Passage du texte -

==*==

Voilà leurs boucliers, leurs lances, leurs devises,
Dont la pompe guerrière annonce aux nations
La splendeur de leurs faits, leurs nobles entreprises.
Votre nom seul ici manquait à ces grands noms.

TANCRÈDE.
Que ce nom soit caché, puisqu’on le persécute ;
Peut-être en d’autres lieux il est célèbre assez.
À ses écuyers.
Vous, qu’on suspende ici mes chiffres effacés ;
Aux fureurs des partis qu’ils ne soient plus en butte ;
Que mes armes sans faste, emblème des douleurs,
Telles que je les porte au milieu des batailles,
Ce simple bouclier, ce casque sans couleurs,
Soient attachés sans pompe à ces tristes murailles.

Voltaire, Tancrède, ACTE III, scène 1

https://www.youtube.com/watch?v=pXBl8mzO08Y

Marie-Nicole Lemieux :« Oh patria… Di tanti palpiti » – Tancredi, Rossini (2017)

Cependant, le message d’Amenaide n’est pas parvenu pas à Tancredi et lorsque, incognito, le chevalier arrive à Syracuse, c’est pour constater que les noces d’Orbazzano et d’Amenaide se préparent. Quant au message de sa bien-aimée, il ne l’a jamais reçu : il a été intercepté et est lu publiquement ; chacun croit alors qu’Amenaide destinait cette missive à l’ennemi Solamir. Accusée d’infidélité par Tancredi et de trahison par son père, Amenaide est jetée en prison.

ACTE II
Amenaide a été condamnée à mort. Bien qu’il soit toujours persuadé de sa culpabilité, Tancredi (que nul n’a reconnu) accepte de défendre la jeune fille dans un duel avec Orbazzano, dont il sort victorieux. Puis il part combattre les Sarrasins, espérant trouver la mort. Entretemps, Amenaide a révélé l’identité du mystérieux chevalier qui a défendu son honneur. Les Syracusains partent à la recherche de celui qui est en train de se battre pour eux.

Finale de Venise : Tancredi est retrouvé sain et sauf.  Solamir, en expirant, a innocenté Amenaide. Les noces de Tancredi et Amenaide peuvent être célébrées.

Finale de Ferrare : Les Syracusains retrouvent Tancrède, mais le chevalier est mortellement blessé. Il expire dans les bras de sa bien-aimée, dont il apprend trop tard l’innocence.

TANCRÈDE, en reprenant un peu de force, et élevant la voix.
Vous m’aimez ! ô bonheur plus grand que mes revers !
Je sens trop qu’à ce mot je regrette la vie.
J’ai mérité la mort, j’ai cru la calomnie.
Ma vie était horrible, hélas ! Et je la perds
Quand un mot de ta bouche allait la rendre heureuse !

==*==

Contenu des données -
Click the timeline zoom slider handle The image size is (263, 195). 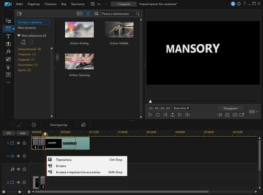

==*==

Exercice -
Écrivez, s'il vous plaît, la suite du passage sur Tancrède, à partir de son dernier vers.

Réponse attendue -
AMÉNAÏDE.
Ce n’est donc, juste dieu ! Que dans cette heure affreuse,
Ce n’est qu’en le perdant que j’ai pu lui parler !
Ah ! Tancrède !

TANCRÈDE.
Vos pleurs devraient me consoler ;
Mais il faut vous quitter, ma mort est douloureuse !
Je sens qu’elle s’approche. Argire, écoutez-moi :
Voilà le digne objet qui me donna sa foi ;
Voilà de nos soupçons la victime innocente ;
À sa tremblante main joignez ma main sanglante ;
Que j’emporte au tombeau le nom de son époux.
Soyez mon père.

ARGIRE, prenant leurs mains.
Hélas ! Mon cher fils, puissiez-vous
Vivre encore adoré d’une épouse chérie !

TANCRÈDE.
J’ai vécu pour venger ma femme et ma patrie ;
J’expire entre leurs bras, digne de toutes deux,
De toutes deux aimé… j’ai rempli tous mes vœux…
Ma chère Aménaïde ! …

AMÉNAÏDE.
Eh bien !

TANCRÈDE.
Gardez de suivre
Ce malheureux amant… et jurez-moi de vivre…
(Il retombe.)

CATANE.
Il expire… et nos cœurs de regrets pénétrés…
Qui l’ont connu trop tard…

AMÉNAÏDE, se jetant sur le corps de Tancrède.
Il meurt et vous pleurez…
Vous cruels, vous tyrans, qui lui coûtez la vie !
(Elle se relève, et marche.)
Que l’enfer engloutisse et vous et ma patrie,
Et ce sénat barbare, et ces horribles droits
D’égorger l’innocence avec le fer des lois !
Que ne puis-je expirer dans Syracuse en poudre,
Sur vos corps tout sanglants écrasés par la foudre !
(Elle se rejette sur le corps de Tancrède.)
Tancrède ! Cher Tancrède !
(Elle se relève en fureur.)
Il meurt, et vous vivez !
Vous vivez, je le suis… je l’entends, il m’appelle…
Il se rejoint à moi dans la nuit éternelle.
Je vous laisse aux tourments qui vous sont réservés.
(Elle tombe dans les bras de Fanie.)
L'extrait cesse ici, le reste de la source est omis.